# EXERCISE DETAILS
Please carry on the forum thread below about the Finnish phrase "säkin ympäri", starting right after its last line.

# TEXT FOR ANALYSIS
============
# säkin ympäri / ympäri säkkiä



## Gavril

Is _säkin ympäri / ympäri säkkiä _an idiom in Finnish? If so, what does it mean?

Kiitos


----------



## sakvaka

As far as I know, it isn't. Where have you found it?


----------



## Gavril

sakvaka said:


> As far as I know, it isn't. Where have you found it?



I saw it on a message board discussion a couple of weeks ago, but I can't locate the discussion right now. I'm sure that the phrase contained _säkki_, but I might be wrong about _ympäri_.

What is _säkki _in the context of boxing? That might help resolve the meaning of this idiom.


----------



## Hakro

_Säkki_ is in this case the hanging sack or bag (I couldn't check the correct term) that boxing fighters use for practicing.

There are several possibilities. Here are possible interpretations:

_Hän hyppi säkin ympäri_ = He was jumping around the sack.
_Hän iski ympäri säkkiä_ = He plugged everywhere on the sack.


----------



## sakvaka

Hakro said:


> _Säkki_ is in this case the hanging sack or bag (I couldn't check the correct term) that boxing fighters use for practicing.



_Nyrkkeilysäkki_ = punching bag


----------



## Gavril

Hakro said:


> _Säkki_ is in this case the hanging sack or bag (I couldn't check the correct term) that boxing fighters use for practicing.
============
# DATA LISTING
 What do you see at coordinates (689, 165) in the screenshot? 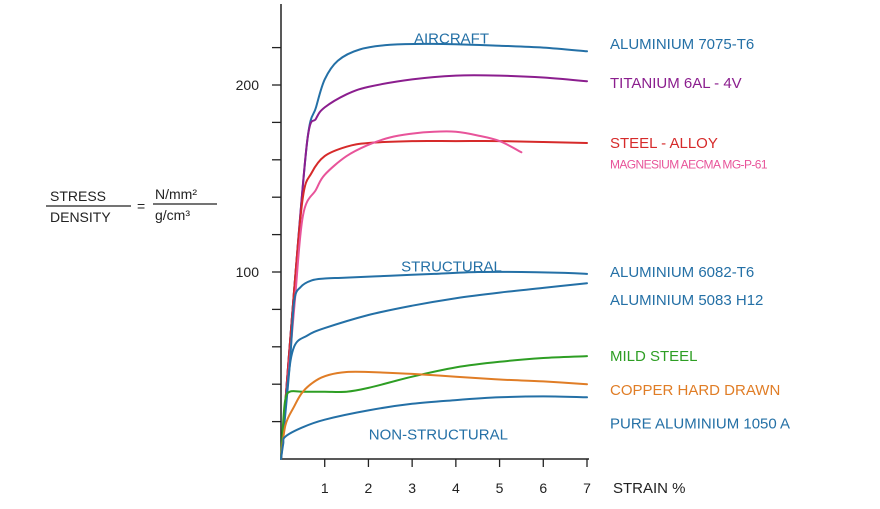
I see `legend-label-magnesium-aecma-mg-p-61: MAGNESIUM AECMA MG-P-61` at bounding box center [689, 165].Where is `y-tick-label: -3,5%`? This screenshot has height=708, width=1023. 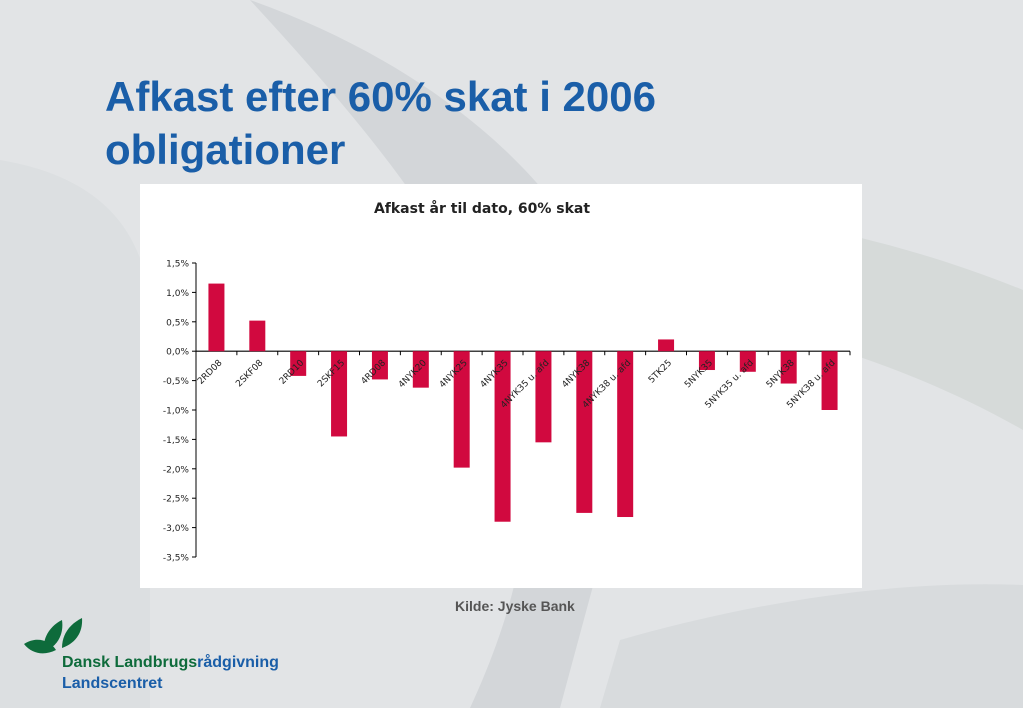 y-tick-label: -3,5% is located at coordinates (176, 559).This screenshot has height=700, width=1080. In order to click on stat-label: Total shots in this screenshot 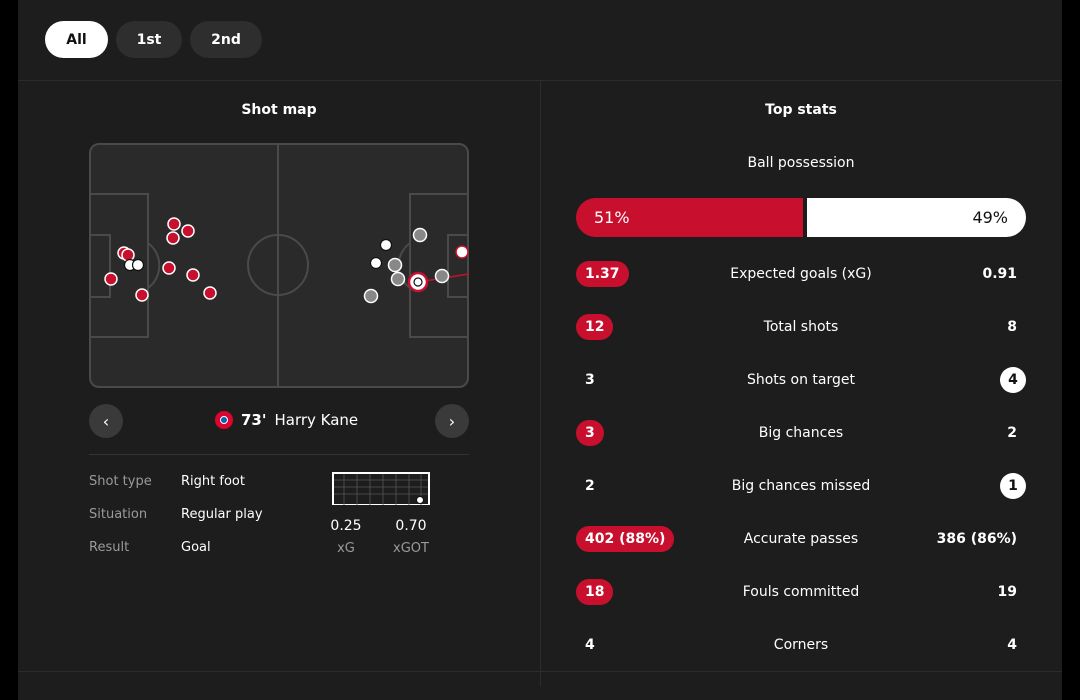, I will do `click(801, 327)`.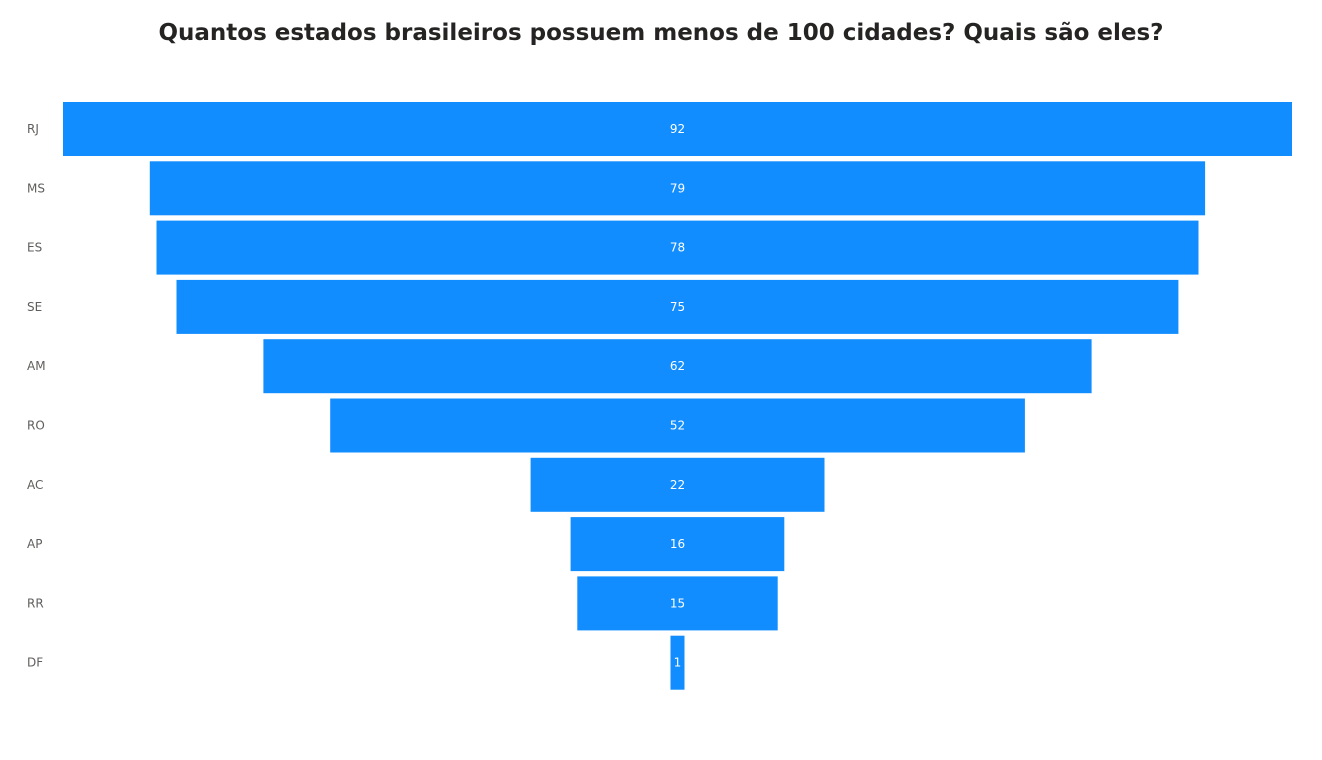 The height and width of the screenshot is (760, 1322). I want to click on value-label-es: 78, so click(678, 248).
============
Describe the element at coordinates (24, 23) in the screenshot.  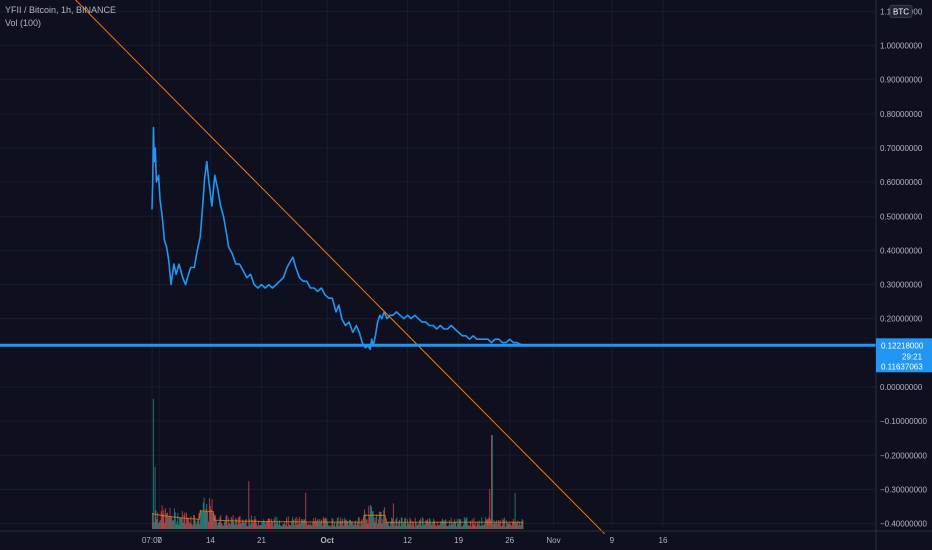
============
# REPLY TO THE TASK
It's called a _punching bag_ in American English. (EDIT: I see Sakvaka answered just before I submitted the response.)



> There are several possibilities. Here are possible interpretations:
> 
> _Hän hyppi säkin ympäri_ = He was jumping around the sack.



Could this mean (metaphorically) that someone was avoiding an issue?



> _Hän iski ympäri säkkiä_ = He plugged everywhere on the sack.



I.e., he was covering all the relevant issues?


----------



## Hakro

Gavril said:


> Could this mean (metaphorically) that someone was avoiding an issue?
> I.e., he was covering all the relevant issues?


Both of your interpretations, Gavril, can be metaphorically applicable, but without further context I can't be sure.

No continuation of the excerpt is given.